Riccardo Bocalon

Personal information
- Date of birth: 3 March 1989 (age 36)
- Place of birth: Venice, Italy
- Height: 1.82 m (6 ft 0 in)
- Position: Striker

Team information
- Current team: Unione La Rocca Altavilla

Youth career
- 0000–2008: Treviso

Senior career*
- Years: Team / Apps / (Gls)
- 2008–2015: Inter Milan / 0 / (0)
- 2008: → Treviso (loan) / 4 / (0)
- 2009–2011: → PortoSummaga (loan) / 46 / (4)
- 2011: → Viareggio (loan) / 14 / (5)
- 2011–2012: → Cremonese (loan) / 18 / (3)
- 2012: → Carpi (loan) / 6 / (1)
- 2012–2013: → Südtirol (loan) / 6 / (1)
- 2013–2014: → Venezia (loan) / 40 / (23)
- 2014–2015: → Prato (loan) / 35 / (16)
- 2015–2017: Alessandria / 68 / (34)
- 2017–2019: Salernitana / 55 / (15)
- 2019–2022: Venezia / 60 / (8)
- 2020: → Pordenone (loan) / 16 / (3)
- 2022–2023: Trento / 32 / (9)
- 2023: Mantova / 15 / (11)
- 2023–2024: Aglianese / 15 / (5)
- 2024–2025: Renate / 49 / (9)
- 2025: Union Clodiense Chioggia / 13 / (3)
- 2025–: Unione La Rocca Altavilla / 8 / (1)

= Riccardo Bocalon =

Italian footballer

Riccardo Bocalon (born 3 March 1989) is an Italian professional footballer who plays as a striker for Serie D club Unione La Rocca Altavilla.

==Career==

===Treviso===
Born in Venice, Veneto, Bocalon started his career with Treviso.

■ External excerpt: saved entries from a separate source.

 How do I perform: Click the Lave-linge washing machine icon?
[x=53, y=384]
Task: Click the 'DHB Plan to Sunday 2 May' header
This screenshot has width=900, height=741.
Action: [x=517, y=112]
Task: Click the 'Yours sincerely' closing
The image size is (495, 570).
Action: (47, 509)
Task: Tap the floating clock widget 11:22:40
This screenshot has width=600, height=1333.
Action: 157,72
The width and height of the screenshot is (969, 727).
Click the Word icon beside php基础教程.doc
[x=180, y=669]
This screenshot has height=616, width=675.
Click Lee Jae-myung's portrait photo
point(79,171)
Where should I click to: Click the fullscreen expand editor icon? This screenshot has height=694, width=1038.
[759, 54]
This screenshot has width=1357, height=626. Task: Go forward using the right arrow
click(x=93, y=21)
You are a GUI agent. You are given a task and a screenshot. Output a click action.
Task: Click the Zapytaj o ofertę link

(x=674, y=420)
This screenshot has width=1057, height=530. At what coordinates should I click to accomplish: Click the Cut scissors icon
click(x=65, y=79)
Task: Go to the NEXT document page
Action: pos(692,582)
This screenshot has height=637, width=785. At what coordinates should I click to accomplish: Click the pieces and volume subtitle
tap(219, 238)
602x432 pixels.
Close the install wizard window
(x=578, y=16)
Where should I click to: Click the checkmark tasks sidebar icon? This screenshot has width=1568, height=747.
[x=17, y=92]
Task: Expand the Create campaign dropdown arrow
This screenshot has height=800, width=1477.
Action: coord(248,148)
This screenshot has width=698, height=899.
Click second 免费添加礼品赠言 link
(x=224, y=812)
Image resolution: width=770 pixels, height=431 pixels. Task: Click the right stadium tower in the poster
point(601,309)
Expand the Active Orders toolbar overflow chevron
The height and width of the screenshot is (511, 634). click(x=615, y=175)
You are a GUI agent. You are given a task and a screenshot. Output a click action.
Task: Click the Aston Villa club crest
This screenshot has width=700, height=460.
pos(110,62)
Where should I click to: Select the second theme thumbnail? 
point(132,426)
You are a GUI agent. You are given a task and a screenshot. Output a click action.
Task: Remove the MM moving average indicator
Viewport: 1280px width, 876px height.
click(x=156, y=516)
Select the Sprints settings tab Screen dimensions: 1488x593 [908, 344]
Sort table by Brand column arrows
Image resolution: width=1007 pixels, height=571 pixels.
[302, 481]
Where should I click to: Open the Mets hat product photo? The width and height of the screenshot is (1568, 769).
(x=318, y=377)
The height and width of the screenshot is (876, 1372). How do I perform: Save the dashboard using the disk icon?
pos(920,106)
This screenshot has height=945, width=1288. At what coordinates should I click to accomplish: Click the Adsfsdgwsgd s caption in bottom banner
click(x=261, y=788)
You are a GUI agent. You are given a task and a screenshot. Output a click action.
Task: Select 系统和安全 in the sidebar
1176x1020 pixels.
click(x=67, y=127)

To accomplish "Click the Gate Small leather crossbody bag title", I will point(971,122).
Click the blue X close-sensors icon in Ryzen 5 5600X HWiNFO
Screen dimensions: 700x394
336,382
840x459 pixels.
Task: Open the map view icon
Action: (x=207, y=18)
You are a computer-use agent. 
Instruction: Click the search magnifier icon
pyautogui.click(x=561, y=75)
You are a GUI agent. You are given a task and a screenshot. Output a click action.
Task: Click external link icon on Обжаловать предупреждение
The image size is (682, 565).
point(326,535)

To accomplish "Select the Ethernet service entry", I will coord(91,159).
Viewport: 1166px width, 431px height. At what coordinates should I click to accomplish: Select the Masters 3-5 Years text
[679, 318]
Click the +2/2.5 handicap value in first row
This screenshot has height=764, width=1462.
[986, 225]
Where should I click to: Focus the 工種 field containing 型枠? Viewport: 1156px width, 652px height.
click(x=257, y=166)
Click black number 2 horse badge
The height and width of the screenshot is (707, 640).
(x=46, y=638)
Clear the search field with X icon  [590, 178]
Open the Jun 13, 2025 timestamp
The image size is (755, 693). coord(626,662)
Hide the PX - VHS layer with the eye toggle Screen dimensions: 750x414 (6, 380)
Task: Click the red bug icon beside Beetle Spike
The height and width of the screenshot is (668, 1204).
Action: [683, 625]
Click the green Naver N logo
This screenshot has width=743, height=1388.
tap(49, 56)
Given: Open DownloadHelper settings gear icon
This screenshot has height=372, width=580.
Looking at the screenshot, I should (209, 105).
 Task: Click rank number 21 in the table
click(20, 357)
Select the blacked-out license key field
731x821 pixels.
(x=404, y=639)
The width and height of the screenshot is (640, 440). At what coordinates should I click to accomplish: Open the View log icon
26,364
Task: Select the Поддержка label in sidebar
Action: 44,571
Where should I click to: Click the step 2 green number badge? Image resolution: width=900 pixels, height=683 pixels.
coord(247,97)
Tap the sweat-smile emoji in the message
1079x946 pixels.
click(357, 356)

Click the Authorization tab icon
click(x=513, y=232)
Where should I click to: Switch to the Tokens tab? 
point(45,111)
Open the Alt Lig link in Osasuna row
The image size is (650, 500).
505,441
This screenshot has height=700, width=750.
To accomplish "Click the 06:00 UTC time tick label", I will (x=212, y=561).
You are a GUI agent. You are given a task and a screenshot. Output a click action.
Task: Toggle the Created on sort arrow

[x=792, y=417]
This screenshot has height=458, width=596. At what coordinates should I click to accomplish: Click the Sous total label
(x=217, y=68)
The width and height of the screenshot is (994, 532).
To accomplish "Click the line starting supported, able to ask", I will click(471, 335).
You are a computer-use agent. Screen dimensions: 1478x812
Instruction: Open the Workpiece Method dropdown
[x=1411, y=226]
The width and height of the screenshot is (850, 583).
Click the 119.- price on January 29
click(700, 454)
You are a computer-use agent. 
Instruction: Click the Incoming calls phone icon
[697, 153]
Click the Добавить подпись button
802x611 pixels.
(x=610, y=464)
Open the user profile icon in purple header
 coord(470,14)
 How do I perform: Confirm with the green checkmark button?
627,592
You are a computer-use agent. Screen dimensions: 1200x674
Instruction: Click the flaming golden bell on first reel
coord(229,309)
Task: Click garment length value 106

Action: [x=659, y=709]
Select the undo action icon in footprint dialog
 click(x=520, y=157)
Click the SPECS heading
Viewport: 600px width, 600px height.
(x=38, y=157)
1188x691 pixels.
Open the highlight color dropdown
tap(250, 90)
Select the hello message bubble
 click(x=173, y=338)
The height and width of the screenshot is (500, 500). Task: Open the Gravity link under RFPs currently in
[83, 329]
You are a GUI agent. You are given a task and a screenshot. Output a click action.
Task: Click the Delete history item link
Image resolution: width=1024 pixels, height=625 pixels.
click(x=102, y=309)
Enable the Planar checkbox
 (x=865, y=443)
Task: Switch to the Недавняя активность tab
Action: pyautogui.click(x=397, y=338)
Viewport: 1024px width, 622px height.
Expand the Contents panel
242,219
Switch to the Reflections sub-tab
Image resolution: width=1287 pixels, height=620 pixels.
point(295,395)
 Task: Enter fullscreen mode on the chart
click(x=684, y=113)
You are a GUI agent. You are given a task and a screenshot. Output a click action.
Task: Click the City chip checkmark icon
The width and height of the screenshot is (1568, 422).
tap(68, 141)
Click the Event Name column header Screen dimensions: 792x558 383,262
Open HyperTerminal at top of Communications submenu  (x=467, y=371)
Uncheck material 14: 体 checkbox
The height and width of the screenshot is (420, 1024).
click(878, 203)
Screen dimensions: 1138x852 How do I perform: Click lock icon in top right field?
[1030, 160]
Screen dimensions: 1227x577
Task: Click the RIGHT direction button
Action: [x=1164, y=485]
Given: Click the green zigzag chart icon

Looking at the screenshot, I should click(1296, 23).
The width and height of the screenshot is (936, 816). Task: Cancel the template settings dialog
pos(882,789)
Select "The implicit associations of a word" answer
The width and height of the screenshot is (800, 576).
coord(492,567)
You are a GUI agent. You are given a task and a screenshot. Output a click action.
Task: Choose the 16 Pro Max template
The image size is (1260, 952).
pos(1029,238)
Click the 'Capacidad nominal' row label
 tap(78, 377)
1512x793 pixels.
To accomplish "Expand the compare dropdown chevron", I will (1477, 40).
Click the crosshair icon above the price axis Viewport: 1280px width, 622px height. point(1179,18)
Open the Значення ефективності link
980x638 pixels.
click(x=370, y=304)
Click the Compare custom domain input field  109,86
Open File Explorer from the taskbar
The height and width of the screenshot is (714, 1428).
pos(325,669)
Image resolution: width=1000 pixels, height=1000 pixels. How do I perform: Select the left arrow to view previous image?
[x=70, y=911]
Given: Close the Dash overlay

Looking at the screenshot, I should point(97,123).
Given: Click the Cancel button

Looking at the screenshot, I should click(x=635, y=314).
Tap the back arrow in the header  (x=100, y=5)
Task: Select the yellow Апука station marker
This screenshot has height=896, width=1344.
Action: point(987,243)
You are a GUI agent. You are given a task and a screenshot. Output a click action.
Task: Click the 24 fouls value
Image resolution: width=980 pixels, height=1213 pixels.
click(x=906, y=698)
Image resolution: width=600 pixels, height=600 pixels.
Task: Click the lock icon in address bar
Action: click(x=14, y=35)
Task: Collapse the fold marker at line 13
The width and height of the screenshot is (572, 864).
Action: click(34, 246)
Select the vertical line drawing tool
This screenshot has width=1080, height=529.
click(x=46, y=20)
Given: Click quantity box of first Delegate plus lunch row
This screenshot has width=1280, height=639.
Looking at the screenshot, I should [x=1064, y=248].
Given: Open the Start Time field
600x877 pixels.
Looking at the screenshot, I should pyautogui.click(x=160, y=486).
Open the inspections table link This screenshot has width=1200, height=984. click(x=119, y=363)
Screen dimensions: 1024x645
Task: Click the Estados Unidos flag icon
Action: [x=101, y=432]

In January 2008, he was signed by Internazionale along with Jacopo Fortunato in co-ownership deals, for €450,000 each, but Bocalon was loaned back to Treviso. He then made his Serie B debut with Treviso. In June 2008, Inter bought the remain 50% registration rights of Bocalon and Fortunato outright for €900,000 in total.

===Internazionale===
With the under-20 team of Inter in 2008–09 season, he was the third striker, behind Aiman Napoli and Mattia Destro.

In summer 2009, he was loaned to Porto Summaga and won Lega Pro Prima Divisione. Inter team-mate Gabriele Puccio also joined Portogruaro in co-ownership deal.

In June 2010, the two players remained in Portogruaro. On 20 January 2011 he joined Viareggio.

In July 2011 he joined Cremonese along with Michele Rigione. On 31 January 2012 he was signed by Carpi. In summer 2012 he was signed by Südtirol along with Mame Baba Thiam. He was suffered from injury and missed 3 months. On 29 January 2013 he left the club again.

===Venezia===
Bocalon joined his home-town club Venezia in January 2013 and has contributed significantly to the team's promotion to Lega Pro Prima Divisione. On 16 June 2013 he scored 2 goals in the second leg of the playoff final against Monza, levelling the score on the 50th minute and then again on the 85th minute of the match. He then set up D'Appolonia for the third goal on 95 minutes that secured Venezia's victory and promotion. On 19 July 2013 he joined Venezia in co-ownership deal in 2-year contract. In June 2014 Inter bought back Bocalon.

===Prato===
In August 2014, Bocalon joined Prato from Inter Milan for the partnership agreement between the two clubs.

===Alessandria===
In June 2015, Alessandria bought the player for €300,000 fee; Bocalon signed a three-year contract.

===Salernitana===
On 31 July 2017, Bocalon was transferred to Salernitana in a definitive deal. He signed a three-year contract. He was assigned the number 24 shirt.

===Return to Venezia===
On 31 January 2019, he returned to Venezia, signing a 3.5-year contract. In the 2020–21 Serie B promotion play-offs, he scored the decisive goal in added time of the second leg against Cittadella that secured Venezia's promotion to Serie A. However, he did not make any appearances in Serie A for Venezia in the 2021–22 season.

====Loan to Pordenone====
On 15 January 2020, he joined Serie B club Pordenone on loan with an option to buy.

===Trento===
On 4 February 2022, Bocalon moved to Trento in Serie C.

===Mantova===
On 11 January 2023, Bocalon signed with Mantova.